SUNRIVER, Ore. — Oregon State University College of Forestry Dean Thomas Maness gets excited when he talks wood.
“I get excited about this stuff, so you’ll forgive me if I tend to go on a bit,” he said during a recent presentation at the Oregon Forest Industries Council annual meeting.
“But this is important,” he said. “This is really important. We are producing something that is vital to human survival.”
Earlier in the presentation, Maness said housing demands are increasing at a rapid rate, and, with the world’s population expected to reach 9 billion in another two or three decades, the demand isn’t expected to slow.
“On top of that,” he said, “in developing countries, people are moving in mass numbers from rural to urban areas, and a large number of large buildings are being built to accommodate that movement.”
Further, he said: “Architects and engineers have realized that if we continue to build skyscrapers at the rate we have been, it is going to have an enormous environmental impact due to the construction of concrete and steel building.
“Their answer, which they have come up with on their own, is to build with sustainable building materials,” he said.
Wood, Maness said, fits that description.
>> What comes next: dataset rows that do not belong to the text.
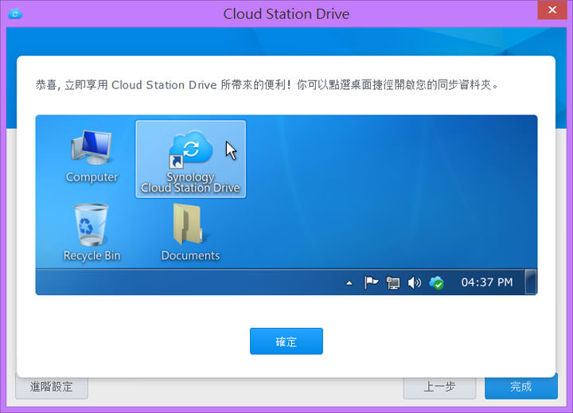Viewport: 573px width, 413px height.
Task: Click the Cloud Station app icon in title bar
Action: [14, 14]
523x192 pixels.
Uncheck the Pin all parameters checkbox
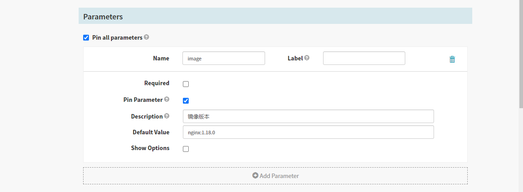(x=86, y=38)
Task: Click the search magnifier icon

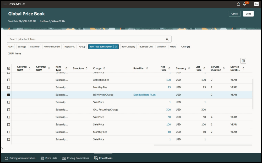Action: click(x=167, y=39)
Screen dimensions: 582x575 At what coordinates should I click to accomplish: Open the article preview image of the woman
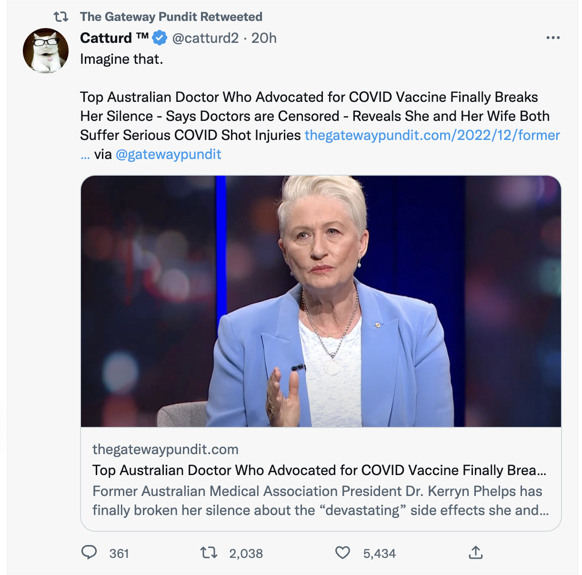(321, 301)
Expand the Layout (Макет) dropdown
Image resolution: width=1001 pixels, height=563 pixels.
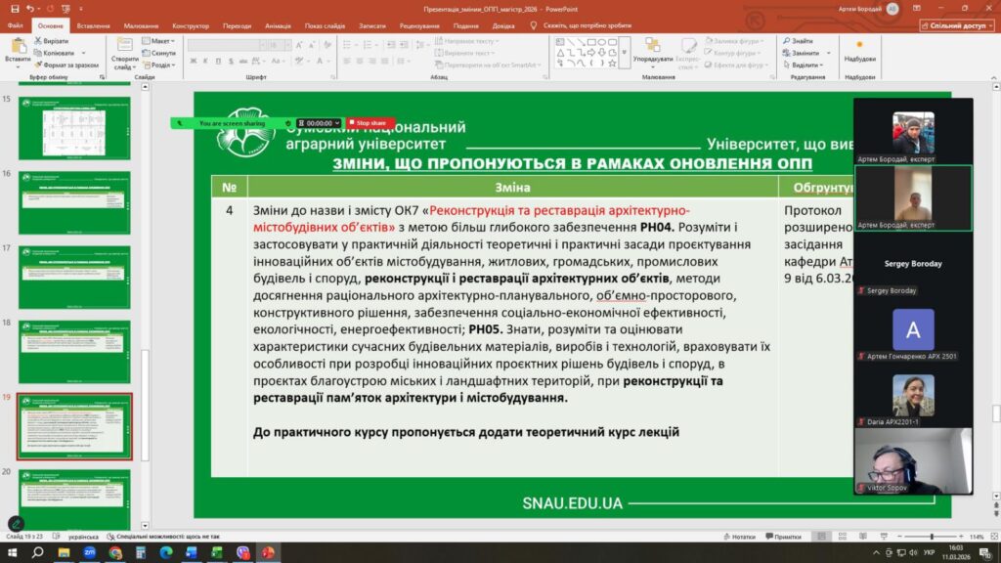(161, 41)
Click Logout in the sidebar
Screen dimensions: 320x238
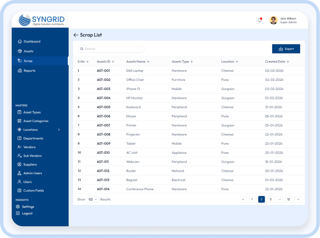point(27,213)
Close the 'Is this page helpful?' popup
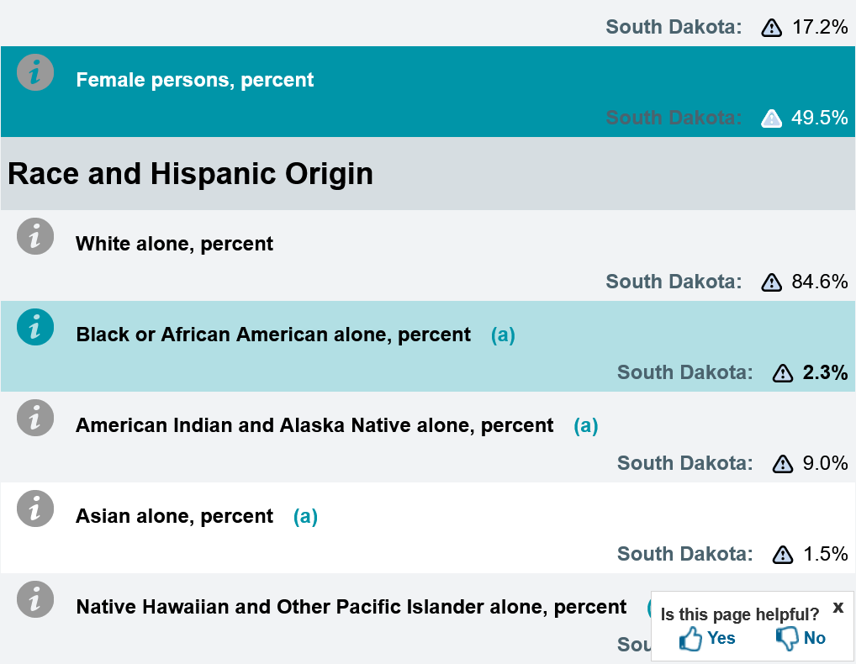Viewport: 856px width, 664px height. pyautogui.click(x=838, y=607)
And increasing the demand for wood are new wood products, such as cross-laminated timber.
“Think of plywood made with thick lumber instead of 5 millimeter plies, and making a panel that is 80 feet long, 10 feet wide and 14 inches thick,” he said in describing cross-laminated timber.
“That is an incredible building material,” he said. “It is strong, and what gives it its real advantage is it is light.
“In a seismic event, the lighter the building, the less the sway you get as a result of the ground swell.”
The panels can be constructed in factories, complete with windows and doors cut out, trucked to job sites and tipped up, he said.
“It is an incredible shift in how you build,” he said.
Also, Maness said, Oregon is ideally positioned to meet the increasing demand for wood.
“We have an 18 million-acre reserve protecting the environment here,” he said. “Nowhere else on earth do you have that.”
And, according to the models developed by the Intergovernmental Panel on Climate Change, Western Oregon is only place in the world that shows an improving climate for growing trees.
“We’re looking at a good future for growing trees,” he said.